Banking Royal Commission recently interrogated Australia's second-biggest bank Westpac Banking Corporation’s (ASX: WBC) CEO Mr. Brian Hartzer. Mr. Brian was asked many questions related the Westpac’s fees-for-no-service conduct in financial planning.
Earlier in 2016, when ASIC first corresponded with Westpac in relation to the fee-for-no-service problem in its financial planning division, the bank understood the issue was likely limited to a small number of problem advisers. Now at the Royal commission Westpac’s CEO agreed that they were wrong about it and the scale of that fees for no service problem has expanded significantly. Further, Mr. Brian was asked if the high-quality financial advice is ever going to be affordable for the ordinary Australians, Mr. Brian said that it could become affordable if it’s done through technology.
While discussing the economics of providing high-quality and compliant advice, Mr. Brian revealed that it is becoming increasingly difficult as the standards of documentation and proof which the banks are expected to meet are very high. He also told the cost involved in providing the advice is also very high.

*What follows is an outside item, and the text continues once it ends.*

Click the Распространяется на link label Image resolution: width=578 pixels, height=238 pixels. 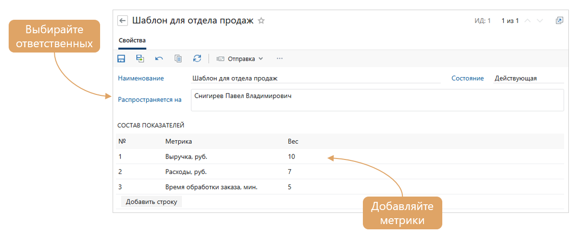point(149,100)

Mr. Brian also revealed at the Royal Commission that due to the poor record keeping at the bank, he doesn't know how much fees they have to refund. However, the bank is developing a plan to compensate clients for service fees charged. When suggested by the Royal Commission to ask customers every year before charging the advice fees instead of asking every second year, Mr. Brian replied by saying that it will add more administrative burden and will add more costs which will eventually be paid by the customers only.
Westpac has told the Royal Commission that it is not in agreement with various policy suggestions which were raised in the interim report, when the commission asked if the effect on the profitability of Westpac's business was the reason behind the Westpac Opposition. Westpac’s CEO told that the profitability is only a component and it is not a major reason behind the opposition.

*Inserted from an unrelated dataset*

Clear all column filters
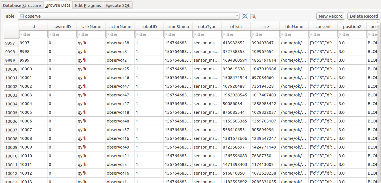This screenshot has height=183, width=381. [x=253, y=16]
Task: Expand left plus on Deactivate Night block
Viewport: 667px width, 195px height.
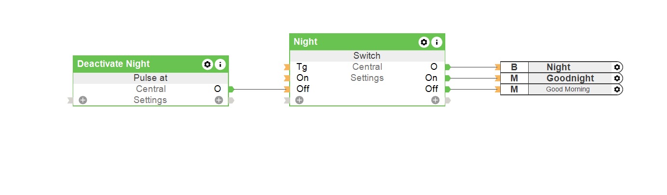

The Royal Commission’s interim report raised a number of important points of policy and principle for consideration by Westpac, the industry, its regulators and policymakers. It signaled that financial services organizations, including Westpac, need to do more to meet the needs of customers and the community, including by preventing, detecting and addressing misconduct, and consistently meeting legal and regulatory obligations.
In the recently released annual report, Westpac informed that the Royal Commission and the broader environment in which the group operates have reinforced the need to deliver better customer outcomes and experiences and underlined the importance of continuing to deliver on the Company’s vision and strategy, including the Service Revolution.
In the last six months, the share price of the Bank is reduced by 9.67 percent as on 22 November 2018, traded at a PE ratio of 10.810x. WBC’s shares traded at $25.995 with a market capitalization of circa $88.21bn as on 23 November 2018 (AEST 3:03 PM).